Comme je suis encore en vie, il ne m’est pas permis d’être aussi libre que vous, qui êtes mort, et qui pouvez tout dire impunément ; mais je pourrais vous donner au moins des lumières sur le siége de Prague, qui vous feraient changer de pensée. Vous ne pourriez nier que les sorties n’aient été de véritables batailles, et que la retraite n’ait été glorieuse.

Je ne sais pas ce que le cardinal de Fleury et le général dont vous parlez vous ont fait ; mais il me semble, monseigneur, qu’un bon chrétien comme vous, qu’un cardinal devait en mourant se réconcilier avec ses ennemis. Il semble que votre testament ait été fait ab irato : cela seul suffirait pour l’invalider.

Ce testament sera plus utile aux politiques qu’aux historiens. Le testateur est loin de tomber dans la faute absurde du faussaire qui prit le nom du cardinal de Richelieu. Ce faussaire malhabile, en faisant parler le plus grand ministre de l’Europe dans la crise de la guerre avec l’empereur et le roi d’Espagne, ne dit pas un mot de la manière dont la France devait se conduire avec ses alliés et avec ses ennemis. C’était un étrange contraste de voir le cardinal de Richelieu passer sous silence les négociations, les intérêts de tous les princes, pour parler de l’Université et de la gabelle. C’est ici tout le contraire. L’auteur entre dans les intérêts de tous les potentats : il fait à chacun leur part ; il arrange le monde à son gré, et se met à la place de la Providence. Il parle de tout ce qu’on aurait pu faire, de tout ce qui pourrait arriver : c’est le recueil des futurs contingents.
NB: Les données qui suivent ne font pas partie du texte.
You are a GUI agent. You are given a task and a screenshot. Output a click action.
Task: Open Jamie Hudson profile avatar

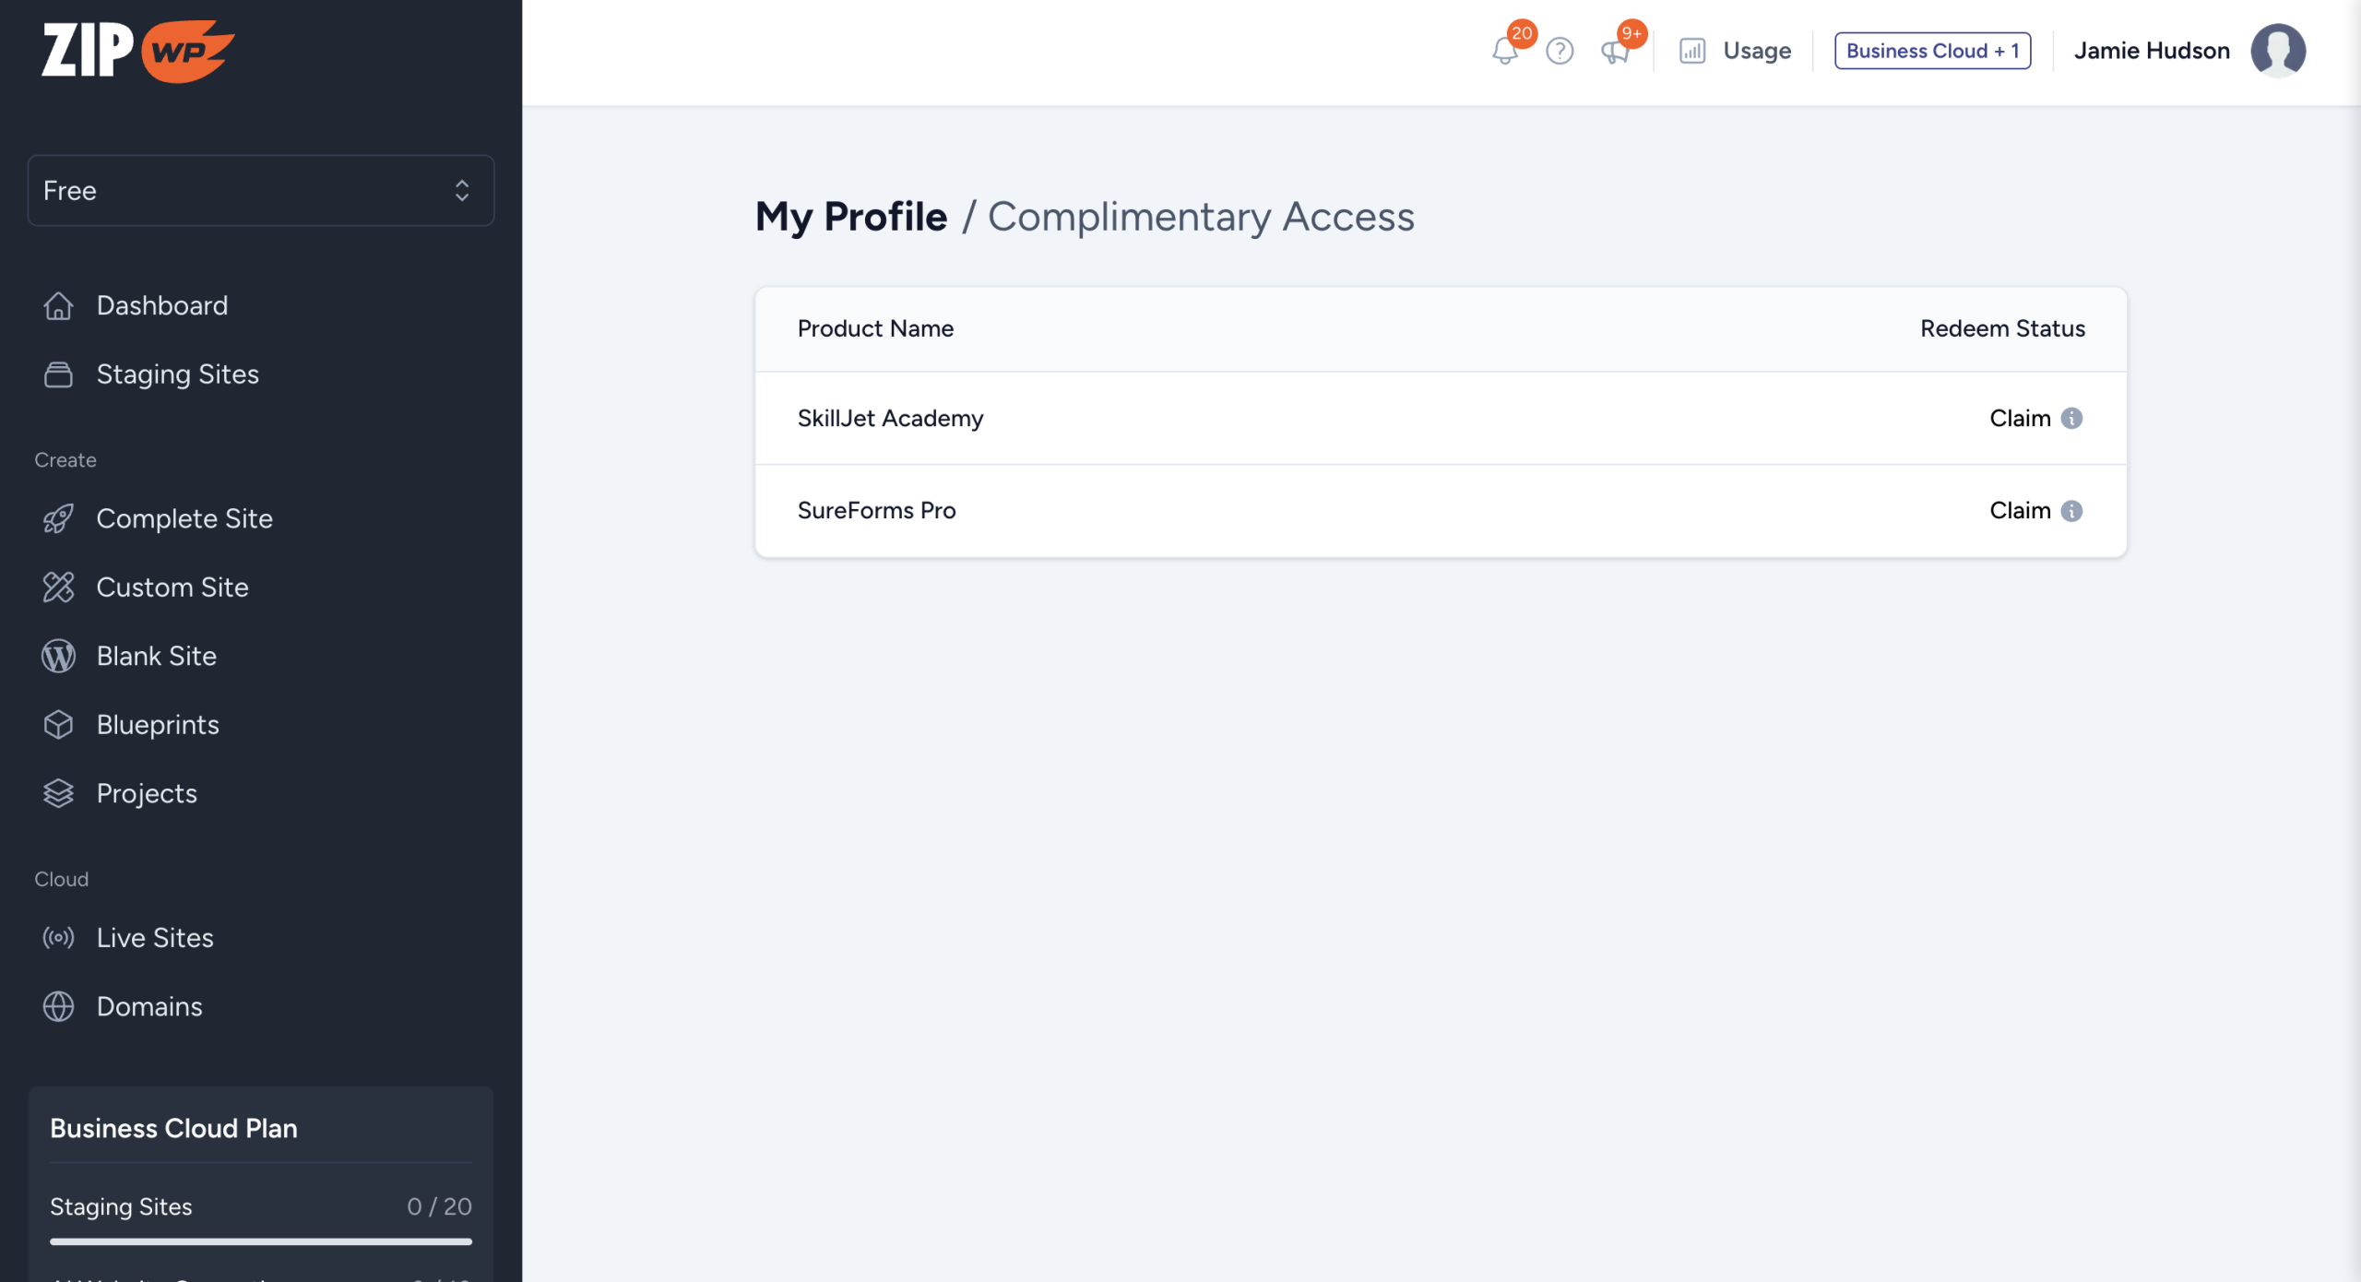(x=2277, y=51)
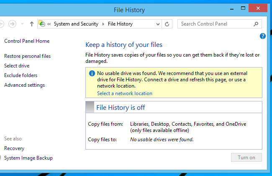Viewport: 272px width, 176px height.
Task: Open Exclude folders settings
Action: click(x=21, y=75)
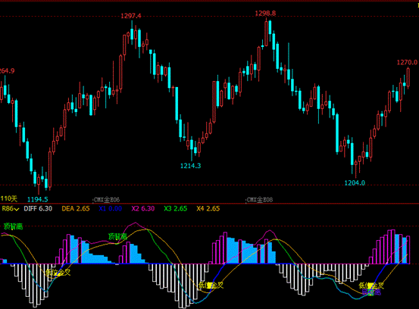Select the first 低位金叉 signal label
This screenshot has width=419, height=309.
pyautogui.click(x=58, y=273)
On ne voit dans cet écrit aucune notion simple et commune. Il y est dit que lorsque l’empereur Charles VII était sans États et sans armée, il aurait dû mettre la reine de Hongrie au ban de l’empire. Il paraît cependant que, quand on rend un pareil arrêt, il faut avoir cent mille huissiers aguerris pour le signifier.
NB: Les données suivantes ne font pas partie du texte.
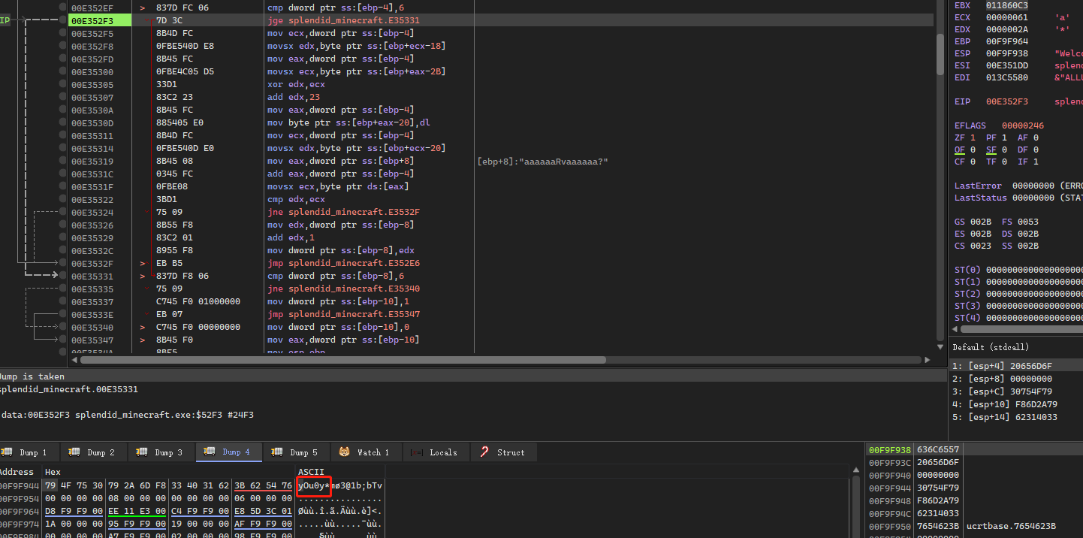Click the truck icon of Dump 1

[x=8, y=452]
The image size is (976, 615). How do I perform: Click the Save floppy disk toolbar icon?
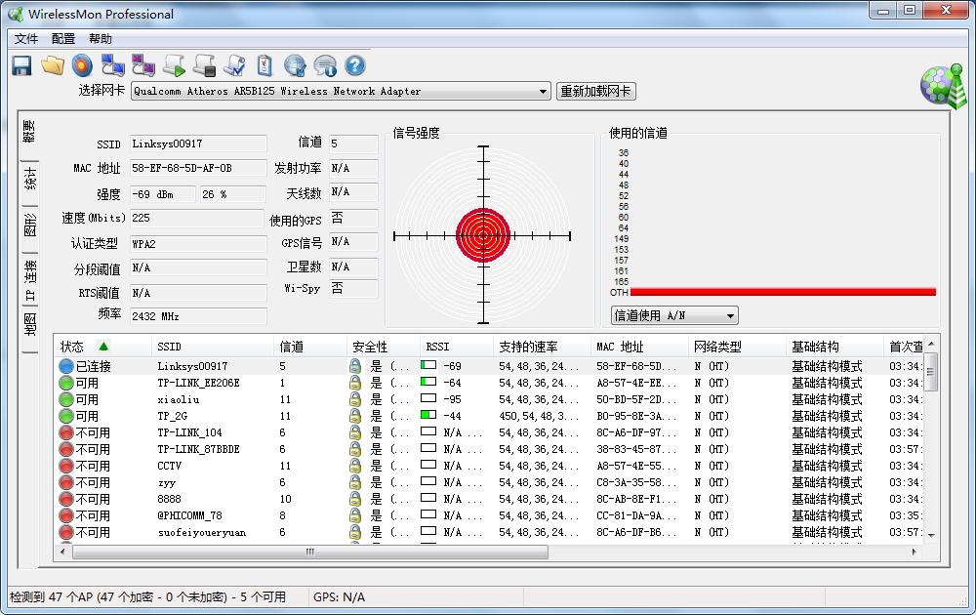[x=21, y=65]
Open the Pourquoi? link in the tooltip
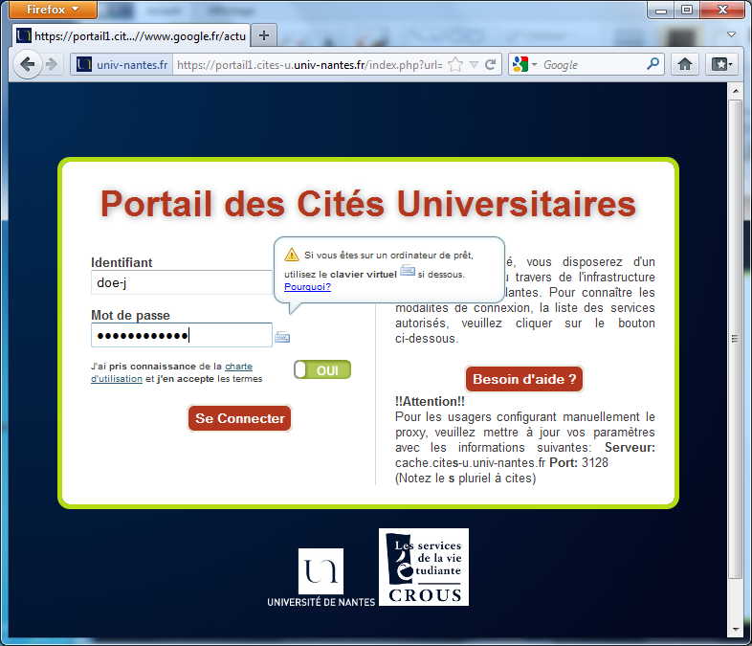 coord(307,286)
Au reste, jamais testament ne contint des legs plus considérables. Le cardinal donne et lègue la Bohême à l’électeur de Saxe ; le duché de Zell, au duc de Cumberland ; le Tyrol et la Carinthie, à l’électeur de Bavière ; le Brisgau, avec les villes forestières, au duc des Deux-Ponts ; et le duché des Deux-Ponts, à l’électeur palatin. Cela ressemble au testament que Cérisantes le Gascon fit à Naples, du temps du duc de Guise. Il légua à ce prince ses pierreries et sa vaisselle d’or, cent mille écus aux jésuites, autant à un hôpital ; il fonda un collège et une bibliothèque publique. Il n’avait pas de quoi se faire enterrer.

FIN DE L’EXAMEN.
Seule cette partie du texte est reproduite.